_ACTIVITY_. Starting at the line with "Instruction: Click the GSM6893079 track label", return every line through the final one of the data, word for word. Pictures stay out.

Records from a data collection
____________
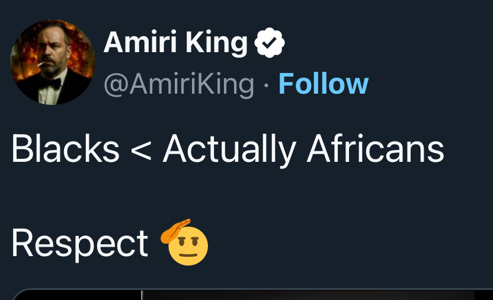Screen dimensions: 493x300
Task: Follow the @AmiriKing account
Action: pyautogui.click(x=323, y=84)
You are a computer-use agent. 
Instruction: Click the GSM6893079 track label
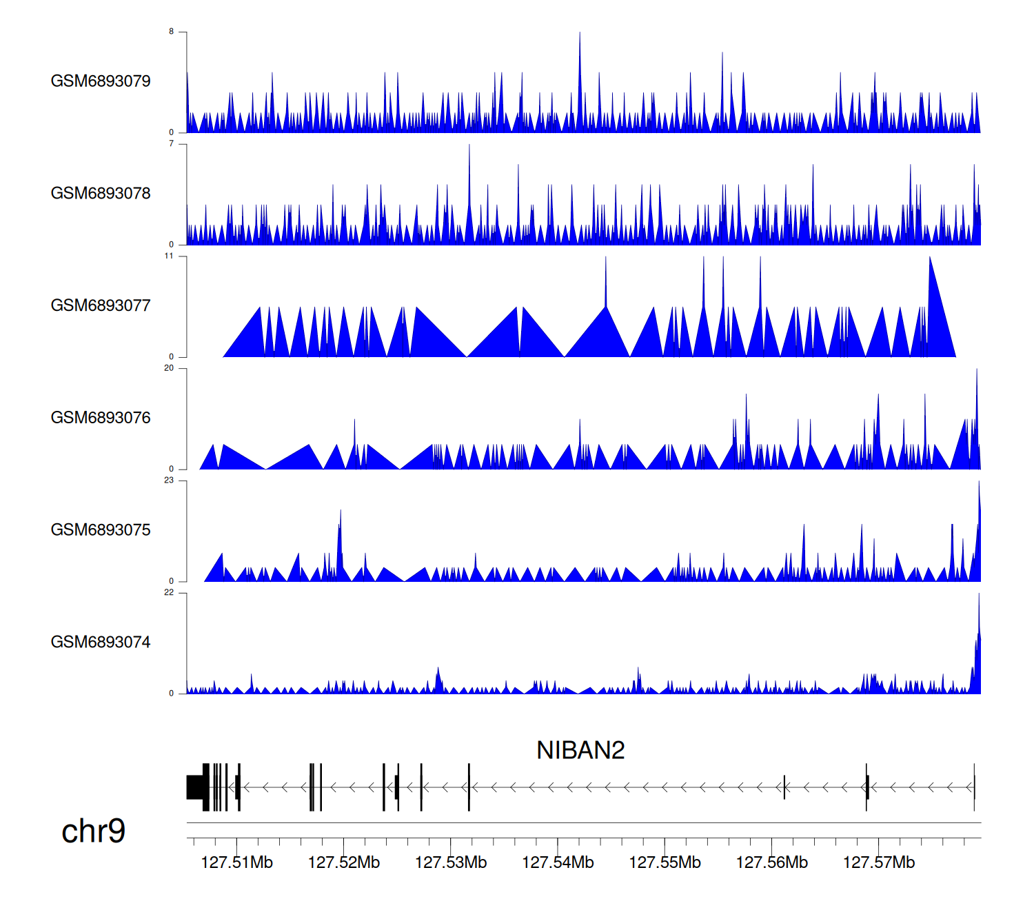tap(101, 81)
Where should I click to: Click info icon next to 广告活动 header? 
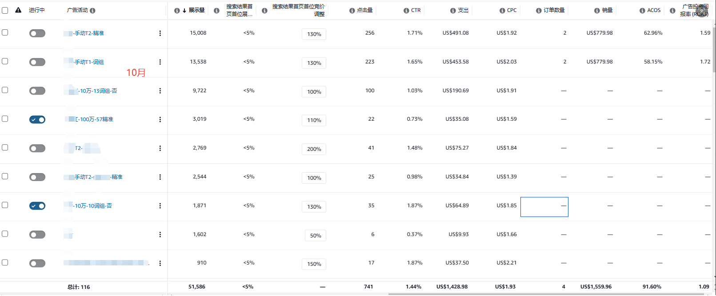tap(92, 11)
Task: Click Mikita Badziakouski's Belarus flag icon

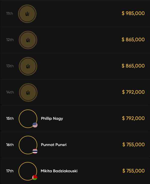Action: [35, 178]
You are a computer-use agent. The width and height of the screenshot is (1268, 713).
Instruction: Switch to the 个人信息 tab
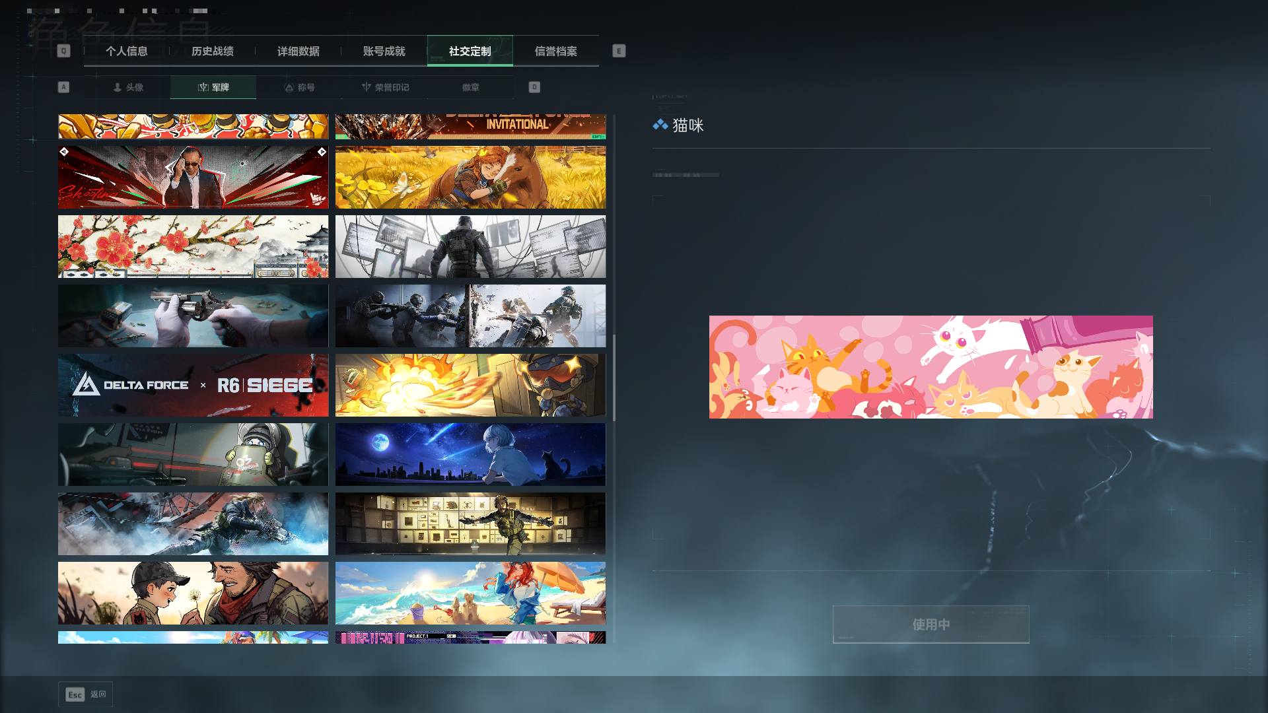click(127, 51)
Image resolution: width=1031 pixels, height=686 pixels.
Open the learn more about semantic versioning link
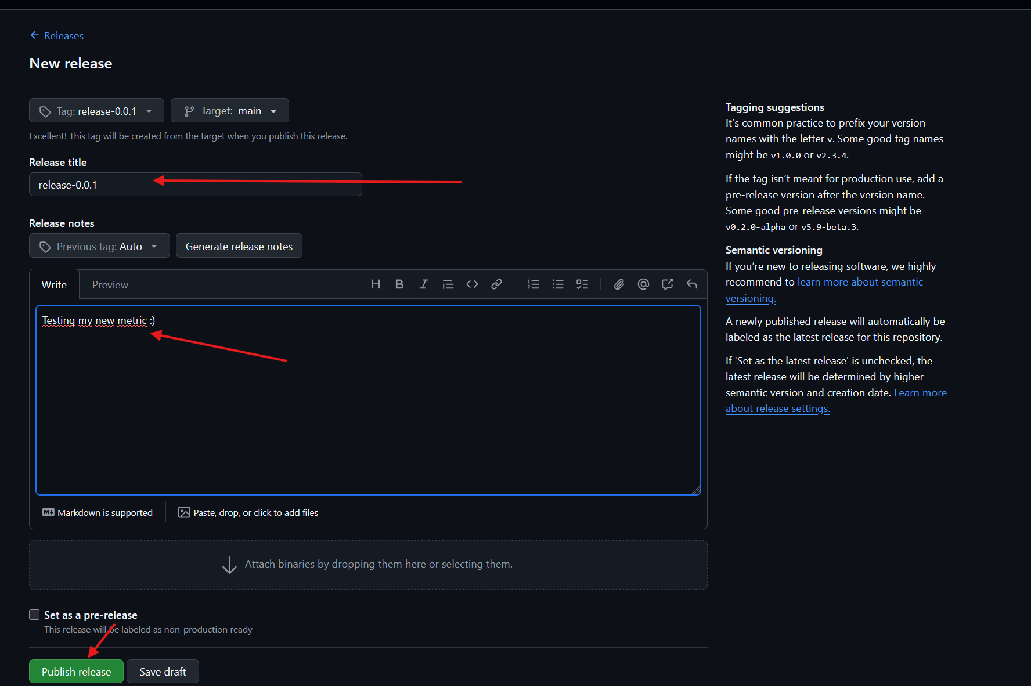pos(860,283)
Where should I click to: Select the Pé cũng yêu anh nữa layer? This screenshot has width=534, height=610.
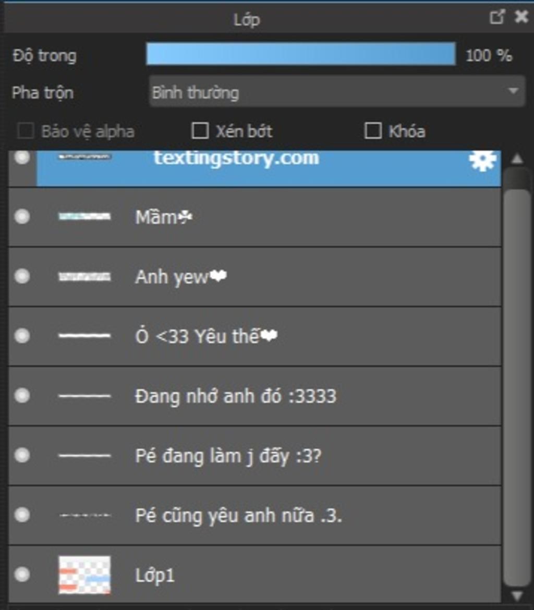point(238,516)
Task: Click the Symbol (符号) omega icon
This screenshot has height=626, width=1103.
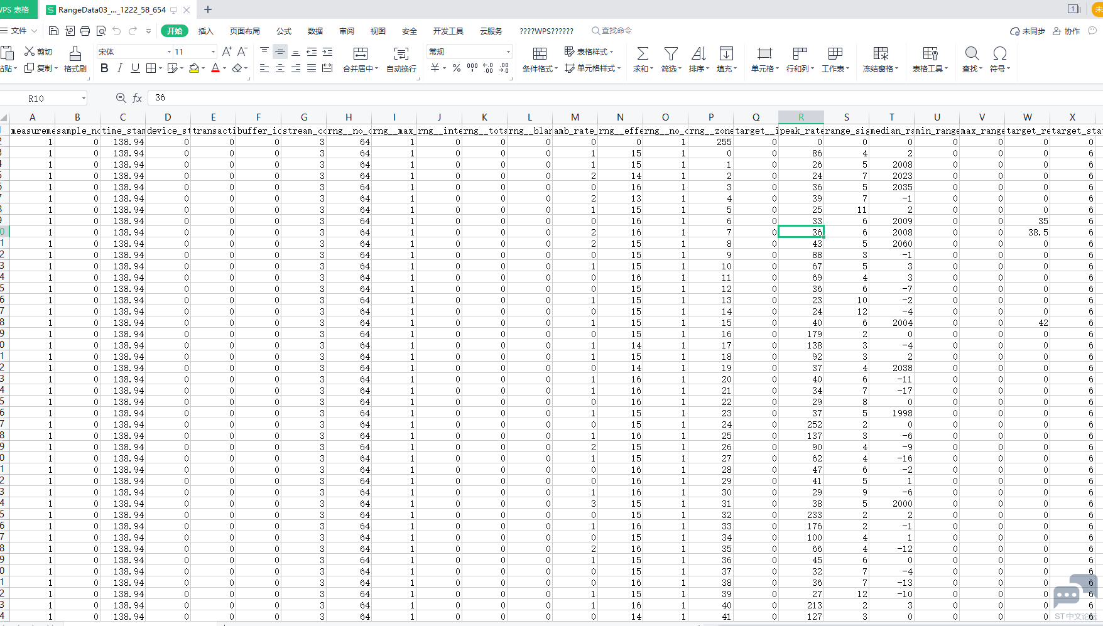Action: (999, 54)
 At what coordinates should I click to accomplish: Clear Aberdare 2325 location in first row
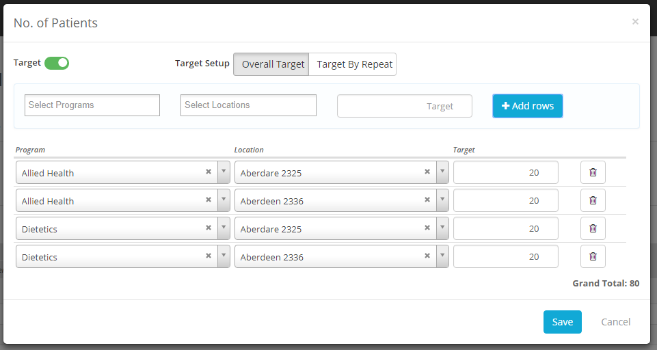[427, 172]
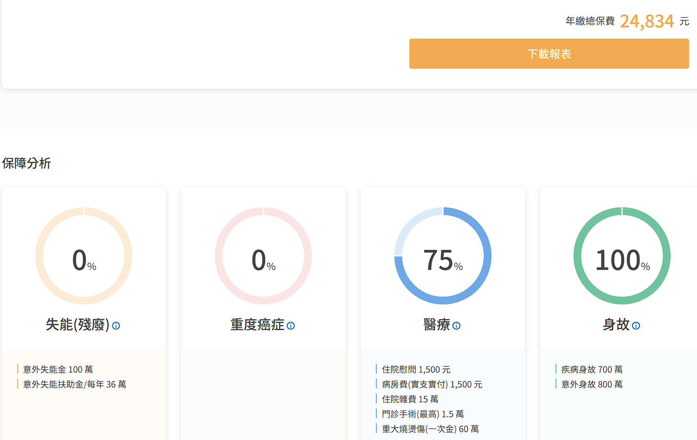Select 重大燒燙傷(一次金) 60 萬 entry

click(430, 429)
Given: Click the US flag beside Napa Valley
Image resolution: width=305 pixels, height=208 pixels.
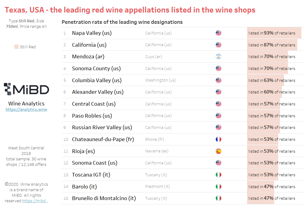Looking at the screenshot, I should coord(218,33).
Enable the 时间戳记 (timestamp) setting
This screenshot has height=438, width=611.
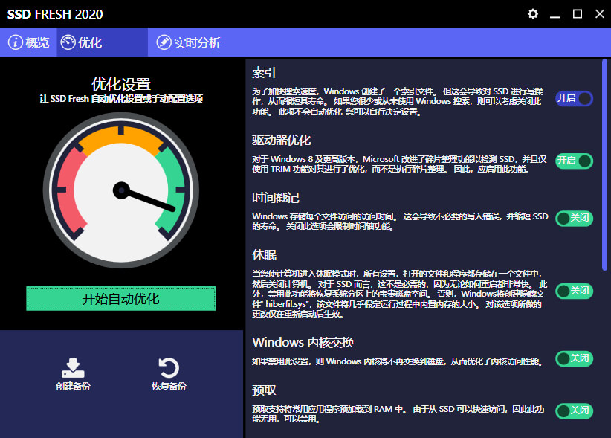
____________
_OUTPUT OF THE TASK_.
Instruction: Click the GSM6893079 track label
tap(101, 81)
Where should I click to: Click info icon next to 广告活动 header? 
tap(92, 11)
Task: Click Mikita Badziakouski's Belarus flag icon

Action: [35, 178]
You are a computer-use agent. The width and height of the screenshot is (1268, 713).
Instruction: Switch to the 个人信息 tab
click(127, 51)
Image resolution: width=1031 pixels, height=686 pixels.
Open the learn more about semantic versioning link
pos(860,283)
Where should I click to: Select the Pé cũng yêu anh nữa layer? This screenshot has width=534, height=610.
point(238,516)
Task: Click the Symbol (符号) omega icon
This screenshot has height=626, width=1103.
Action: (999, 54)
 At what coordinates should I click to accomplish: Clear Aberdare 2325 location in first row
[427, 172]
Select 重大燒燙傷(一次金) 60 萬 entry

click(430, 429)
Given: Click the US flag beside Napa Valley
Image resolution: width=305 pixels, height=208 pixels.
Looking at the screenshot, I should coord(218,33).
Enable the 时间戳记 (timestamp) setting
This screenshot has height=438, width=611.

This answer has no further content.